Journal of the Turkish Chemical Society, Section A: Chemistry, vol.9, no.1, pp.29-36, 2022 (Scopus) identifier identifier


© 2022, Turkish Chemical Society. All rights reserved.Laccase is one of the enzymes that catalyze the oxidation of phenolic and non-phenolic substrates and show encouraging potential as a biocatalyst in the synthesis of bioactive compounds. It is known that phenolic acids have an antioxidant effect. Bovine serum albumin (BSA) shows gelling activity, and nutraceutical binding ability but it does not show antioxidant activity. In this study, BSA which has no antioxidant activity using laccase, started to show antioxidant activity with gallic acid (GA) conjugation. The synthesized conjugates were analyzed by polyacrylamide gel electrophoresis (PAGE), ultraviolet–visible spectrophotometry (UV-Vis), and Fourier-transform infrared spectroscopy (FTIR). Radical scavenging capacity for antioxidant activity was measured.
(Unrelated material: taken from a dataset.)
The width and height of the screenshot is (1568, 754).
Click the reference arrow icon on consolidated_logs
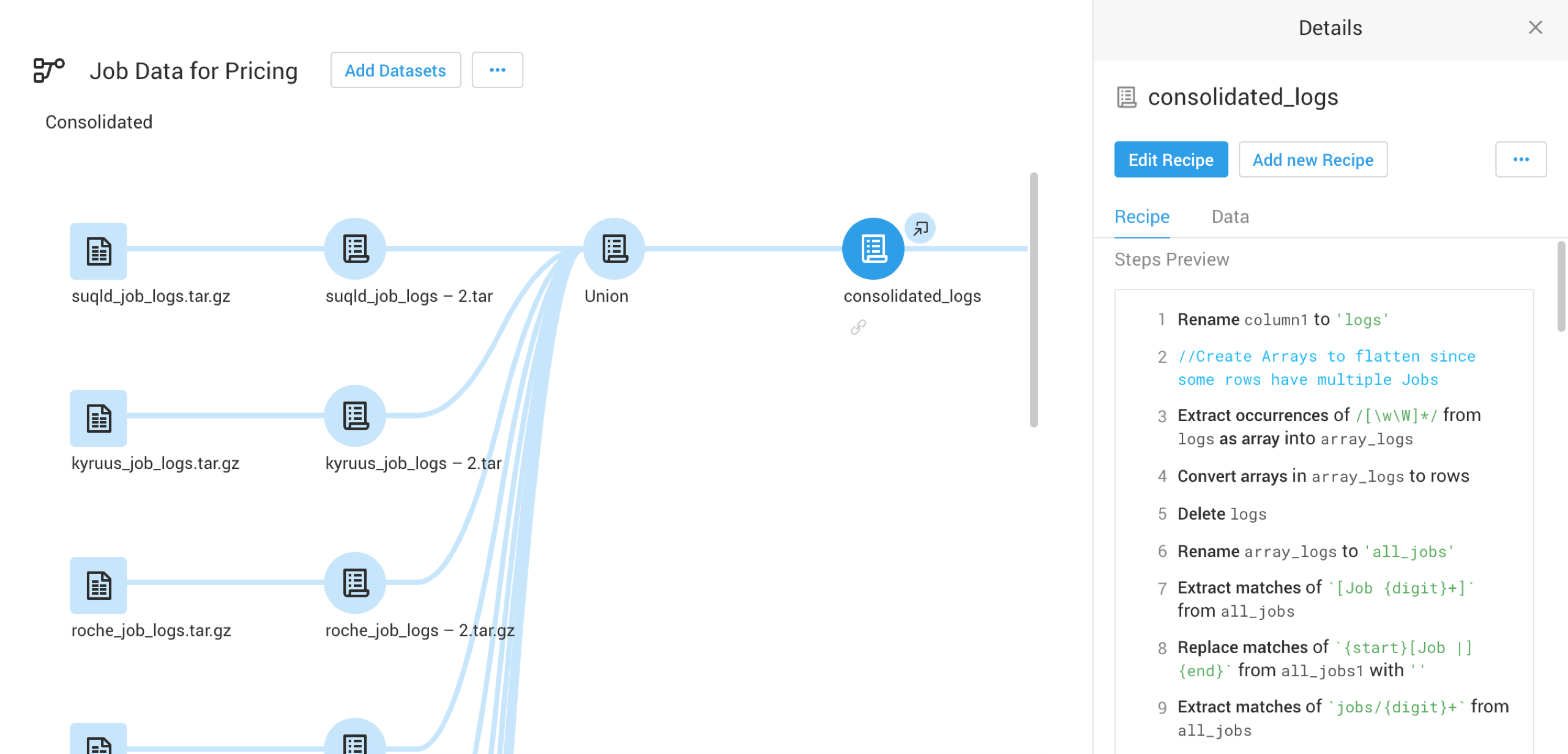pos(920,228)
GA-functionalized-BSA displayed greatly improved 2,2'-azinobis-(3-ethylbenzothiazoline-6-sulfonic acid) (ABTS) and 1,1-diphenyl-2-picryl-hydrazyl (DPPH) radical scavenging capacities, compared with the untreated BSA. Protein– flavonoid conjugates can improve the natural properties of proteins, being promising products to be used in medical, food and polymer fields where antioxidant ability is an essential feature.